Supporting America’s Charities Act (H.R. 5806)

Publication date: 
December, 2014

Urge Congress to Permanently Extend Key Charitable Giving Incentives

Congress has only a few more days to pass legislation to extend key charitable giving incentives on a permanent basis. Senators are expected to pass a short-term tax bill that essentially renews three charitable giving incentives for only three weeks. That’s not good enough for the people and communities that nonprofits are able to serve through donations of money from IRA rollovers, and through donations of food to food banks and land for conservation purposes.

Congress needs to make permanent the three charitable tax incentives – the IRA Rollover, the enhanced deduction for donations of food inventories and donations of conservation easements – so that all nonprofits can plan for the future and secure support for their work.

Read Case for Restoring Charitable Giving Incentives >>

Read the Bill and the Section by Section bill summary >>

Leaders in the House and Senate are now considering passing a separate bill to make the charitable provisions permanent. But they need to hear from you today to understand that passing permanent extensions of these tax incentives is very important to nonprofits and the people you serve. And Congress shouldn’t quit for the year before getting this done.


CALL TO ACTION!

Time is truly of the essence, so contact your Representative and Senators today by phone, email, or social media.

By Phone: Call the Capitol switchboard (202-224-3121), ask to be connected to your Senators’ and Representative’s offices, and tell them:

"Make the three charitable tax incentives (extenders) permanent before adjourning; our communities rely on work funded by these incentives and we are counting on your help."

By Email: Find your Senators’ email addresses and your Representative’s email address and send them this message, along with any other information about how the expired giving incentives have helped your nonprofit perform work in their communities:

"Make the three charitable tax incentives (extenders) permanent before adjourning; our communities rely on work funded by these incentives and we are counting on your help."

By Twitter: Tweet one of the following to your Senators' and Representative's:

@SenBlumenthal; @ChrisMurphyCT; @RepEsty; @RepJoeCourtney; @Rosa_DeLauro; @jahimes; @RepJohnLarson
 
@_____ #Nonprofits need more than a 3-week extension. Support #HR5806 and make giving incentives permanent
@______ Our communities deserve better than a 3-week tax extension. Vote for #HR5806 to make giving incentives permanent
@______ Help #nonprofits help your community. Vote for #HR5806 to make giving incentives permanent
@______ I work for a #nonprofit and I vote. Pass #HR5806 to help our communities


The Case for Restoring Charitable Giving Incentives

Short Message

"Make the three charitable tax incentives (extenders) permanent before adjourning; our communities rely on work funded by these incentives and we are counting on your help."

Key Messages:

1. Retroactive restoration of the expired tax provisions doesn’t work for the charitable provisions: a charitable giving incentive only works after an incentive is actually in effect.

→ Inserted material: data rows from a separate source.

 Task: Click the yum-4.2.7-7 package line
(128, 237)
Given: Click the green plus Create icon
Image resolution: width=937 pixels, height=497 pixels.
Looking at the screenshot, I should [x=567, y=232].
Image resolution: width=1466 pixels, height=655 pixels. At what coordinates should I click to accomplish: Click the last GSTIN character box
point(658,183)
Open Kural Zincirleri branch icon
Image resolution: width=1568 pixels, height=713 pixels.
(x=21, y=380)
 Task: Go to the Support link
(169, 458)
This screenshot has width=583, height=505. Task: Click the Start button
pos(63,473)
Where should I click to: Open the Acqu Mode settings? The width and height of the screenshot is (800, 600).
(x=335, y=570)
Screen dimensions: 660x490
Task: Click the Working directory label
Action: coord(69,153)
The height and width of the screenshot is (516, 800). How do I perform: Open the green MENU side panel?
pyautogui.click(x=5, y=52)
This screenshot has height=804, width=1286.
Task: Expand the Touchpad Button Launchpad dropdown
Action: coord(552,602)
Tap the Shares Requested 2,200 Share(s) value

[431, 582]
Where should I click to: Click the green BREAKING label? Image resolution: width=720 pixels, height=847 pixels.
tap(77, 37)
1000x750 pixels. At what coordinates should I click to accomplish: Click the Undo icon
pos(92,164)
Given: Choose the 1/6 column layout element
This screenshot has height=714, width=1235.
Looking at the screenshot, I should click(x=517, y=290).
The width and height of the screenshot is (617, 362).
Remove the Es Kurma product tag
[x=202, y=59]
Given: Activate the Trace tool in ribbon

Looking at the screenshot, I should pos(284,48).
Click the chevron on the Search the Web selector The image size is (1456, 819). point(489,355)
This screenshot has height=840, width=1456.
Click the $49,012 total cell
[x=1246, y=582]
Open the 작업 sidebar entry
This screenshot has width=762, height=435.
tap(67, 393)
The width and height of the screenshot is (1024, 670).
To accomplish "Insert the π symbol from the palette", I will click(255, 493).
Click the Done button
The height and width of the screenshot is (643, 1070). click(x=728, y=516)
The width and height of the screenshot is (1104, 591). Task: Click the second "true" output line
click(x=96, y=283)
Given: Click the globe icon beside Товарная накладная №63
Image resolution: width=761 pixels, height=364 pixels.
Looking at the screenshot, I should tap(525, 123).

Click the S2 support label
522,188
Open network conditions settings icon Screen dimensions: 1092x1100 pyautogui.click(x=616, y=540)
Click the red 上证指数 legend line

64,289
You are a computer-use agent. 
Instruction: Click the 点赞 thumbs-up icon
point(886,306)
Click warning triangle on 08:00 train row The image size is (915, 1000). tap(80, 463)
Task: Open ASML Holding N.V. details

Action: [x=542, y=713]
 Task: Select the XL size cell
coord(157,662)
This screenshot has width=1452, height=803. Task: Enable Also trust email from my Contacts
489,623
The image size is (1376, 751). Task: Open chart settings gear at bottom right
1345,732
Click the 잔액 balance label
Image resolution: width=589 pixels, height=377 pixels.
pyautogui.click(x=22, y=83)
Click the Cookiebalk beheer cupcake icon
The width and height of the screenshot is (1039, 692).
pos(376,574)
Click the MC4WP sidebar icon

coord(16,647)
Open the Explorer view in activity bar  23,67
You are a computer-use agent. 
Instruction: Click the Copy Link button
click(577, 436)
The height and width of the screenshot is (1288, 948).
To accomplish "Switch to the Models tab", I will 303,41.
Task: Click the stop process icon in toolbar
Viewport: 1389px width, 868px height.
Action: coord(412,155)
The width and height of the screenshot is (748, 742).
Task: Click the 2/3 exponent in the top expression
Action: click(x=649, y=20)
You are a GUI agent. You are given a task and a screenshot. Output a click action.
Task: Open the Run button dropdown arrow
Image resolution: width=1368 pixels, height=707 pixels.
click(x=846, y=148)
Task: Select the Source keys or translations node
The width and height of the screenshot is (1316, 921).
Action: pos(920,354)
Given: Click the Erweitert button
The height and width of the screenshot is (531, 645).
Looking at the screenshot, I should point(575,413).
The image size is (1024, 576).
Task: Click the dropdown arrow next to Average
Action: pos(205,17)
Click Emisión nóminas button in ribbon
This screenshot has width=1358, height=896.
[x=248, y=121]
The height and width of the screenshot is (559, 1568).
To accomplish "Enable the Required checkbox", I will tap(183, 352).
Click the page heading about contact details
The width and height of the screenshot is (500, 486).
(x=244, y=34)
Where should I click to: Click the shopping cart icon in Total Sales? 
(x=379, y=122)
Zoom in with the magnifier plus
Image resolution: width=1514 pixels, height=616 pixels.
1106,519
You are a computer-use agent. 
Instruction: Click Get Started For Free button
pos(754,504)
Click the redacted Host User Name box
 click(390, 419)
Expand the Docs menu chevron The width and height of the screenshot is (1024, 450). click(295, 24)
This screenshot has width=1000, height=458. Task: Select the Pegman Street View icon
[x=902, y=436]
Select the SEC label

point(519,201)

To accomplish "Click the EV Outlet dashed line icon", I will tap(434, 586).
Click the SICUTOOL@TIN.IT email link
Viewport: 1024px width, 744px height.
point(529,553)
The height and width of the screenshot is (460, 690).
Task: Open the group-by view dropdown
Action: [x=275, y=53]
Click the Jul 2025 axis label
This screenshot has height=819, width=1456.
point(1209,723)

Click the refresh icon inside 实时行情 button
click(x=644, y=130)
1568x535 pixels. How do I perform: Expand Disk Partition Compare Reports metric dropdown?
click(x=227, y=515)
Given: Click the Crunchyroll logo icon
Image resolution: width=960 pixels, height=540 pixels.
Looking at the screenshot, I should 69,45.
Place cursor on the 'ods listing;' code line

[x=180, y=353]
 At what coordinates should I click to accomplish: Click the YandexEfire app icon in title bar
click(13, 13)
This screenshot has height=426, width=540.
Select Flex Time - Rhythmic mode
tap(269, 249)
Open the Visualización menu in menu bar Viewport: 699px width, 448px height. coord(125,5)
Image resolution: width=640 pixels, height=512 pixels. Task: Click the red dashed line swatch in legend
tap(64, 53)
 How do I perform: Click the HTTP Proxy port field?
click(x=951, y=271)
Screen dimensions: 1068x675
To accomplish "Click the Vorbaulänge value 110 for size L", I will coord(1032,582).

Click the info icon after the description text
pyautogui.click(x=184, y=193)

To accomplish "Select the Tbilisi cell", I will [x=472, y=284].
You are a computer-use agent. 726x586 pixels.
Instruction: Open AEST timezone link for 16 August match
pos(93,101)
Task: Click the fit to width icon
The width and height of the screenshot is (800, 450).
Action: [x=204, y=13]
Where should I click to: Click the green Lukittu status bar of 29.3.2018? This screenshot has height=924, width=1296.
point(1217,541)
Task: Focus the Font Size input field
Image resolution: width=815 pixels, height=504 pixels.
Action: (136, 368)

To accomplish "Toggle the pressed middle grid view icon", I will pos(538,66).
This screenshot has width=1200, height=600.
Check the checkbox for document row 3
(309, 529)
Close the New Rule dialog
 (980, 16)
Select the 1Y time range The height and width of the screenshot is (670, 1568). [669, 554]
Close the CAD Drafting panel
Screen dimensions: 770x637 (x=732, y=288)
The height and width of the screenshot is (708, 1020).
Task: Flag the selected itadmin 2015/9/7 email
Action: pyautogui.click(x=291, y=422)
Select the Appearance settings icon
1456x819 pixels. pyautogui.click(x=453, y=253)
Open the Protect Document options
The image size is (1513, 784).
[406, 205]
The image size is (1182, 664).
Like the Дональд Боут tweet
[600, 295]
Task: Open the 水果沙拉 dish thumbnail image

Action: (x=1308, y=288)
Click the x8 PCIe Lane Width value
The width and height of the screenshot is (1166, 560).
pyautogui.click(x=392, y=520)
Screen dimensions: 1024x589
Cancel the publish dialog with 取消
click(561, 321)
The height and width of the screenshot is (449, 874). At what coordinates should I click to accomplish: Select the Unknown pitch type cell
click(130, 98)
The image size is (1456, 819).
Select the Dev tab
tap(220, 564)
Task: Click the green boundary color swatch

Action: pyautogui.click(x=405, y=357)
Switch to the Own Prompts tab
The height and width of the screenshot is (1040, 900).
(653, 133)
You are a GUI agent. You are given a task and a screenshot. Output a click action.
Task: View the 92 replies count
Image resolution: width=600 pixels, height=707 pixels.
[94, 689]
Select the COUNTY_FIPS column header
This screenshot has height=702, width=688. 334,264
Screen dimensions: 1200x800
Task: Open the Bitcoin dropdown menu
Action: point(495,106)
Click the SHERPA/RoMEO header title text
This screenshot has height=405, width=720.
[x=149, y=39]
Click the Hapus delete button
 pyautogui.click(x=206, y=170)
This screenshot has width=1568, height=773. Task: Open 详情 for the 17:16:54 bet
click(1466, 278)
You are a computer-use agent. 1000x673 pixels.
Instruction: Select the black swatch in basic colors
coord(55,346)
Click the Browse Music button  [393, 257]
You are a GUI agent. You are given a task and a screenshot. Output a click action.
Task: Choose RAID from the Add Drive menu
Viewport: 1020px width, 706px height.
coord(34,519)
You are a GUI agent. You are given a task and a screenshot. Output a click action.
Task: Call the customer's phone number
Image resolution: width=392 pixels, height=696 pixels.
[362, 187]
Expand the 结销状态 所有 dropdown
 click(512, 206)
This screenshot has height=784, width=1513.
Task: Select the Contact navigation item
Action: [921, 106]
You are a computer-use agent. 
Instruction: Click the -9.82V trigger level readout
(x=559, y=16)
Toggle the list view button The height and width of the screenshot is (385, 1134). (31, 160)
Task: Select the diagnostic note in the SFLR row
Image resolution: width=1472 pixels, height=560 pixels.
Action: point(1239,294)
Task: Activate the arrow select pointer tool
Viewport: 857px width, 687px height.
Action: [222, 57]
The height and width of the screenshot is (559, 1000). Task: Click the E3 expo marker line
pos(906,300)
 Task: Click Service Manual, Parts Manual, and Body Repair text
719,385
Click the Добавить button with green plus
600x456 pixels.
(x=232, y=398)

  • Food that was fresh last spring cannot now be donated to feed hungry people.
  • Individuals cannot donate money from their IRAs that they have already spent.
  • Those who are motivated to give because of the tax incentive haven’t given this year; the House bill gives them only three weeks – from the time the President signs the extension until the end of the year – to learn of the renewed tax incentive and take action.

2. The needs in our communities are NOW.

3. The provisions are near-universally supported; they are unlikely to change in a comprehensive tax reform package, and long-range planning in our communities cannot happen until Congress provides a permanent incentive.

4. Delay in enacting any of these components serves no public or policy goal, but limits the ability of nonprofits to achieve their missions, whether through feeding people who are hungry, conserving land for future generations, or addressing myriad other needs in communities across America.

5. Temporary renewal of the extenders proves the few critics right: that only big organizations with development offices can take advantage of them. To reach smaller communities and smaller nonprofit organizations, the provisions must be made permanent.

6. The needs in our communities that charitable nonprofits, and in particular, people who are hungry today, should not have to wait for Congress to agree sometime in the future on a comprehensive tax reform package.